The best news for CAMRA members is that the pub, as a free house, will continue to serve a range of real ales, mainly by local breweries. There had been fears that a pub chain might take over, changing its character forever, but instead St John’s will be warmly congratulated for supporting the community-owned group that is leasing it. The limitations of the kitchen in this listed building make it unsuitable for turning it into a dining pub, much to CAMRA’s relief. The pub’s character will be preserved as it undergoes “light redecoration and refurbishment” prior to re-opening.
In their prospectus for shareholders, the Inklings – like the nine existing community-owned pubs in Oxfordshire – make clear that people should not expect to profit from their investment. Shares are still available although the initial £500,000 required has already been pledged, with a minimum investment per person or couple of £1,000 and maximum of £10,000, to ensure that no individual can dominate the others. To contact the Inklings, email email@example.com
“We hope that shareholders will play an important role in shaping and creating a cultural and community movement in Oxford that will thrive for many years to come,” says the prospectus. “Whilst dividends and discounted drinks are out, the shareholders’ AGM party should be a lively and interesting affair! We will create a friendly welcoming place: simple, tasty food and good beer. We will use local suppliers as much as possible. We will be affordable for everyone, but with sufficient margin to ensure a sustainable future for the next 1,000 years.”
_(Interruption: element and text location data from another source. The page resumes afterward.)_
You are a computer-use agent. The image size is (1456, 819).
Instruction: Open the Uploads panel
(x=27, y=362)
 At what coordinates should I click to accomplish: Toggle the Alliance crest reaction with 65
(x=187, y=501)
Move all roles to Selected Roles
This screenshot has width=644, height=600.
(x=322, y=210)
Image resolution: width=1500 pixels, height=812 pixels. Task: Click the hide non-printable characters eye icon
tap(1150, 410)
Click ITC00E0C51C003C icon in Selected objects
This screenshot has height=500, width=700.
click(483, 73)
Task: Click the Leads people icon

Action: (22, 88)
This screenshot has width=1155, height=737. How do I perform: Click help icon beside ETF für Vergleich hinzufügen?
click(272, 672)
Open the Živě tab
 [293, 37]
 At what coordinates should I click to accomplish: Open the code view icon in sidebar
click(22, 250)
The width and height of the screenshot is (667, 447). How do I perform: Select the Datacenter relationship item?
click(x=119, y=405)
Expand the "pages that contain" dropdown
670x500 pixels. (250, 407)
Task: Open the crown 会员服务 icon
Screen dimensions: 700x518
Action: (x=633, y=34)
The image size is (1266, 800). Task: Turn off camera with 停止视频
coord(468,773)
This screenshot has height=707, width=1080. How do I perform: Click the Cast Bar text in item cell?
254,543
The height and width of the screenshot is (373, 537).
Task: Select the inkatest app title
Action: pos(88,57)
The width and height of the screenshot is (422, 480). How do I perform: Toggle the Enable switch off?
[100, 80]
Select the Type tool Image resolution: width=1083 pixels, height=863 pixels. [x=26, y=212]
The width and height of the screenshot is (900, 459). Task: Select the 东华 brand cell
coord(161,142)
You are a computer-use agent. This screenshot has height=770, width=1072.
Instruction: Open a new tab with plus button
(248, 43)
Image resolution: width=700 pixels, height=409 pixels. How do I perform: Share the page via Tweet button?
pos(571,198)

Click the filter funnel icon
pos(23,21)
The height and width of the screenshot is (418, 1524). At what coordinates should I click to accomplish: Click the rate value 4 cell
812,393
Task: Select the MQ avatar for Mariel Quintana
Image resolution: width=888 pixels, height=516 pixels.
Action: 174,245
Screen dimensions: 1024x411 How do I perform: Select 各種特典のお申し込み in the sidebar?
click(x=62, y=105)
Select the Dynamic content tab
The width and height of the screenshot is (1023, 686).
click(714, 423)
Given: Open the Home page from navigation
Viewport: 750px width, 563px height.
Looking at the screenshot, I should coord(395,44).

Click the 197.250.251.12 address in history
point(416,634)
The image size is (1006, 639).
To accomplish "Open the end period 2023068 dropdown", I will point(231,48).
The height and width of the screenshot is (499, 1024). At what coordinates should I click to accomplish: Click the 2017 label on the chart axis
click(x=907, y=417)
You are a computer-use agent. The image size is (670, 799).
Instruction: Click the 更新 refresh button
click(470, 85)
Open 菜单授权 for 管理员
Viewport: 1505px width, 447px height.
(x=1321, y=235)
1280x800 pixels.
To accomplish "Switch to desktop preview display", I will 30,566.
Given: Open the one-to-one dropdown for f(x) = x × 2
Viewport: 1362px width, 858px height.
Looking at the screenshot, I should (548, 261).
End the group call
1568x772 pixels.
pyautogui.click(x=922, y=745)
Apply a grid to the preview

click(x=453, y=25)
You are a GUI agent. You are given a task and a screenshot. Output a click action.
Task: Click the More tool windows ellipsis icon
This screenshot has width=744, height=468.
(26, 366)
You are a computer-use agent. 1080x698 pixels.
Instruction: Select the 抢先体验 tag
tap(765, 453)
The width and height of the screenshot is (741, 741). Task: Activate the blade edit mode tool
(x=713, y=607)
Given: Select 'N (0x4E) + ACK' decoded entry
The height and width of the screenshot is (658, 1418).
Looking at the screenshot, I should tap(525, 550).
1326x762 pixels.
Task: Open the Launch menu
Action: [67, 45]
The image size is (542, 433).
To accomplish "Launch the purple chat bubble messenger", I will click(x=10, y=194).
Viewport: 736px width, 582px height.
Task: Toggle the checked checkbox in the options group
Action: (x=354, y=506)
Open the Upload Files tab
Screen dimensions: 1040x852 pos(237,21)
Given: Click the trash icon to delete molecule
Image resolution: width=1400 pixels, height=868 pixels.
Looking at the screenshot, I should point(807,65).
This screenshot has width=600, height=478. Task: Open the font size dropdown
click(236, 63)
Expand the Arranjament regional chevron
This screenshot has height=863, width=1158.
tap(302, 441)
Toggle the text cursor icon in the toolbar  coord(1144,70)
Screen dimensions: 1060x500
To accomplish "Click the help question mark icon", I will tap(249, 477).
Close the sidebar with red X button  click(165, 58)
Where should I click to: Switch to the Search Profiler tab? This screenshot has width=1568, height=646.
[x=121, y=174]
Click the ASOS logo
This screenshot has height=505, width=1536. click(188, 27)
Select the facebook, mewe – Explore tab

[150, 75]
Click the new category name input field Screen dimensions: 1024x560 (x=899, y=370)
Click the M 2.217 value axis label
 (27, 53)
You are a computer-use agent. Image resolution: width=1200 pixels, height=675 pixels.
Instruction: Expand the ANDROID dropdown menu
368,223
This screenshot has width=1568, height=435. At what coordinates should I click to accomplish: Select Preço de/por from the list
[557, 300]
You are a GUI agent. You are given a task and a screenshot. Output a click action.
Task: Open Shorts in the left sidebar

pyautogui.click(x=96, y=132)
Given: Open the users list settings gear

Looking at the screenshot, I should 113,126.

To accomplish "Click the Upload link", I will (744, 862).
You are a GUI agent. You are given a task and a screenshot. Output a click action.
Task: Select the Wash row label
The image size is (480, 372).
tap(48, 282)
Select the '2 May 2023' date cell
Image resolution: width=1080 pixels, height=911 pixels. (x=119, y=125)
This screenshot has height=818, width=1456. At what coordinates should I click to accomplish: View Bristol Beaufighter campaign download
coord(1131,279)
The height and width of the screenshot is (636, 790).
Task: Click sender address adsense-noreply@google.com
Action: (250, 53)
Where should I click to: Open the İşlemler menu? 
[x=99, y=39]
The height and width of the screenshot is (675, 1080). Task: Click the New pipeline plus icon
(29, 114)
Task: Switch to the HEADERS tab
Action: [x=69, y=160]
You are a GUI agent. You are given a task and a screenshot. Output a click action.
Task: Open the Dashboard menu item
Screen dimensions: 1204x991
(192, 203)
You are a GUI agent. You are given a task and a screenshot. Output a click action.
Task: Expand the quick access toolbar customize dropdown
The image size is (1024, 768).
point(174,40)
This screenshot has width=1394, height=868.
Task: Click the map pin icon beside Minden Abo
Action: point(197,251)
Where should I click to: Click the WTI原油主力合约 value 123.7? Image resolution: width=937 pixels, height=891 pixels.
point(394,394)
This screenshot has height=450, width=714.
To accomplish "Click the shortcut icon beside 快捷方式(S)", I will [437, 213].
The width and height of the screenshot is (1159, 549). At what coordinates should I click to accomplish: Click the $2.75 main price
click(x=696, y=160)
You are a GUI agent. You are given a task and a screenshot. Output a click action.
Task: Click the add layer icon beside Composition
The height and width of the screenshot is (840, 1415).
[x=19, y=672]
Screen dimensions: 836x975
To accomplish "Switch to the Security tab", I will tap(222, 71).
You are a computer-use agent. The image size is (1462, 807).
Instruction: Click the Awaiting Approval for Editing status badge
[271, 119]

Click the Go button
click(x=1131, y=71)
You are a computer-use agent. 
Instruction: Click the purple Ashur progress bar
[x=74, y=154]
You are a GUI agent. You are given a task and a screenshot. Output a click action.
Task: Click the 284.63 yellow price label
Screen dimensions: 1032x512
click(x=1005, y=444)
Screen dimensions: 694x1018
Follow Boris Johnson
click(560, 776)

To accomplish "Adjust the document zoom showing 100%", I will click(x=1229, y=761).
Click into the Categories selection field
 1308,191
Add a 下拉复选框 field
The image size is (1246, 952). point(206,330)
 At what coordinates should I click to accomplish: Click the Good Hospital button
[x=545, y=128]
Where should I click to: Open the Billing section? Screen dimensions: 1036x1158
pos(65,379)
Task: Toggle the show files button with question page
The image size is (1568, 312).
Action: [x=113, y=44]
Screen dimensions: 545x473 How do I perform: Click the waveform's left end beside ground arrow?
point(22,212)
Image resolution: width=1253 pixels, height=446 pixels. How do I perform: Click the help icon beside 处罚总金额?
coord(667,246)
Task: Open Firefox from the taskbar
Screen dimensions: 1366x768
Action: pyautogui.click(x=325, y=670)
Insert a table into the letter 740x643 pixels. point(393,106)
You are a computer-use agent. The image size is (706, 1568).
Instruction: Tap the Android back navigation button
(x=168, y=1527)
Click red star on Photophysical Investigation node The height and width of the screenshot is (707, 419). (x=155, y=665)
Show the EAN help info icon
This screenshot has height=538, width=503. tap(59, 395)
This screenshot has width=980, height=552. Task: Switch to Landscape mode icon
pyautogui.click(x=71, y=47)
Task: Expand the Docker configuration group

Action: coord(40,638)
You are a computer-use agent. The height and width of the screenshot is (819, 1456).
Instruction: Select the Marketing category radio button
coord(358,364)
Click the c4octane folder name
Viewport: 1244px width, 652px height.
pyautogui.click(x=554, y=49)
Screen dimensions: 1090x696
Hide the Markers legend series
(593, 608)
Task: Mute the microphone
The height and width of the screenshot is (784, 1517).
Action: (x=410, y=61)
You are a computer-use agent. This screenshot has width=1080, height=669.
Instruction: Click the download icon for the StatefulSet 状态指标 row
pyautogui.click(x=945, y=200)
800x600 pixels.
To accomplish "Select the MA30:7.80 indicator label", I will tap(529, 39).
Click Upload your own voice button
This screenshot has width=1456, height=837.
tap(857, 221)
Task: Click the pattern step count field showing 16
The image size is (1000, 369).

People often ask why St John’s, as one of the richest colleges in Oxford, needs a partner of any kind to re-open this pub or indeed the Eagle and Child, which it also owns and remains closed. The answer is that the college is actually a charity which can only spend money on activities directly related to education – the same argument used by Oriel College when asked to remove the now controversial statue of colonialist Cecil Rhodes that looks down upon the High Street. Although most of the community-run pubs in Oxfordshire are owned outright by their shareholders, the White Hart in Wolvercote and Ampleforth Arms in Risinghurst are leased rather than owned by community groups.
The news that the Lamb & Flag is in safe hands has been welcomed not only by CAMRA, but by many other interested parties including St John’s Junior Common Room (JCR) which represents undergraduates. Emmet O’Leary, president of the JCR, said: “I am personally delighted that it will remain a free house. We were confident that it would reopen but I feared it would be gutted and serving chain beers. It is good to see the community interest model working yet again, but it is sad to see the Eagle and Child has been plagued with so many difficulties over the years.”
Re-opening of the Lamb & Flag later this year will mean only two city centre pubs have failed to re-open after the various lockdowns and restrictions caused by the pandemic – the Eagle and Child, and the even more historic Mitre on the High Street, owned by Lincoln College. As at the Lamb & Flag, the upper floors of the Mitre are used as student accommodation and were recently refurbished, while the Mitre pub and restaurant had been operated by Marston’s. The Eagle and Child is an empty building, but St John’s would expect a new tenant to make a start on building works having acquired the former café next door and unveiled plans for a boutique hotel above. It is on the market for an annual rent of £165,000.